---------- PAGE EXCERPT

Draghi was named governor of the Bank of Italy in 2005, known for his track record of monetary prudence and commitment to price stability.
Well, we could do with somebody like that in Europe at the moment as Europe's leaders continue their battle to save the region from debt.
A new generation of young people are growing increasingly frustrated, anxious, and angry. Average youth unemployment in the euro zone stands at -- get this -- and astounding 20 percent. In Spain, four out of ten are out of work -- youngsters, that is.
With that in mind, CNN is kicking off a series on Europe's youngsters. We are not telling the stories, you are. Forget global leaders for a moment, this is all about what you think, whether you're in work, unemployed, angry, anxious, however you feel.
If you're in Europe, upload your video to CNN iReport and tell us your story. Head to cnn.com/ireport. You can find out how you sort yourselves out from that page.
We also want you to meet my next guest. CNN's Diana Magnay is traveling through Europe's crisis zone. She joins me, now, live from Berlin, where she is kicking off her trip.
And this is no ordinary trip, of course, Di, is it?
DIANA MAGNAY, CNN INTERNATIONAL CORRESPONDENT: This is no ordinary trip, Becky. It's a social media road trip through Europe to find out, as you say, what the young people feel about the crisis, about sovereign debt, about their future, their job prospects.
Whether they can get a job, whether their governments are betraying them, whether the financial system has betrayed them, and what kind of alternatives they feel there are.
So, we're starting off in Berlin, we're traveling to Munich tomorrow. We'll be going to Milan, Marseilles, and Barcelona ahead of the G20 meeting in Cannes.
We want to hear from you. We want to hear from you young people online or on the road. Join us on the road in those four different cities or send us your tweets, your iReports. Go to Facebook, CONNECT THE WORLD, and "Quest Means Business" and tell us what you think. Tell us how you feel.
Be candid. Tell us how you want the future of Europe to look like. Do you want to be part of the euro zone? Do you believe the euro has a future? Do you believe in your politicians? These are questions that we want answered as we travel through Europe this week, Becky.
ANDERSON: And Diana doesn't want anybody sitting on the fence. Di, thank you for that. We really, really want to know how you feel. And I'm not sure what a youngster is this day, but any of you out there, under the age of 30 or possibly above, if you still think you're a youngster, let us know.

--------------------
---------- DATA EXTRACT

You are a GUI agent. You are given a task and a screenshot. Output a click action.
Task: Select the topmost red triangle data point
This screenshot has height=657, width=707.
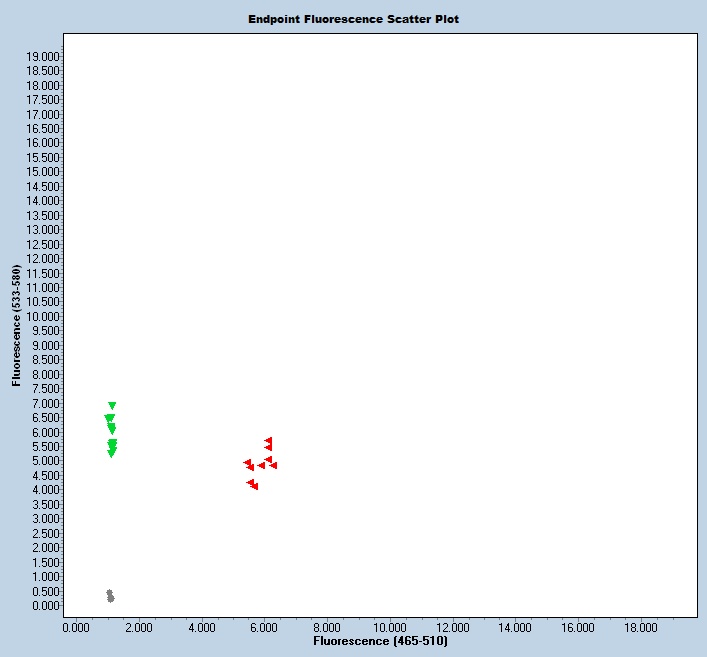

--------------------

Continue the broadcast transcript about young Europeans and the debt crisis, picking up after its last line.

## RESPONSE
If you want to join Diana in Munich on Tuesday, all you've got to do is visit CONNECT THE WORLD's Facebook page. Head to facebook.com/CNNconnect for all the details.
Remember, this is all about you. If you've got something to say, a story to tell, we really want to meet you this week. Be part of CNN's coverage as global leaders gear up for the G20 summit in Cannes.
And be sure to tune into CONNECT THE WORLD on Thursday, Friday, when I'm going to be there with the show, live, from Cannes, bringing you all the headlines, top interviews, and expert analysis as world leaders gather at a crucial time for the global economy.
But don't just listen to the politicians or, indeed, me this week. We want to hear from you. So get involved in Diana's project.
Up next, our planet is getting more crowded by the second.
(BEGIN VIDEO CLIP)
RICHARD ROTH, CNN CORRESPONDENT: What do you think about bringing a child into this world with 7 billion people? When is enough enough?
UNIDENTIFIED FEMALE: I didn't even ever give it a second thought.
(END VIDEO CLIP)
ANDERSON: On the day the 7 billionth baby is born, what that number means for our future. That coming up, stay with us.
ANDERSON: Well, if you rode public transport today or got stuck in a traffic jam or made your way down a crowded street, what we are about to report to you may not surprise you. According to the United Nations, the population of our planet has now officially crossed a new threshold. There are 7 billion of us living here.
The UN chose this little girl as the symbolic 7 billionth person. Her name is Danica Camacho. She was born just before midnight on Sunday in the Philippines.
Well, as you might expect, birthrates vary wildly from one country to the next. The Japanese government, for example, is trying to get its citizens to have more kids, while China, famously, limits parents to just one.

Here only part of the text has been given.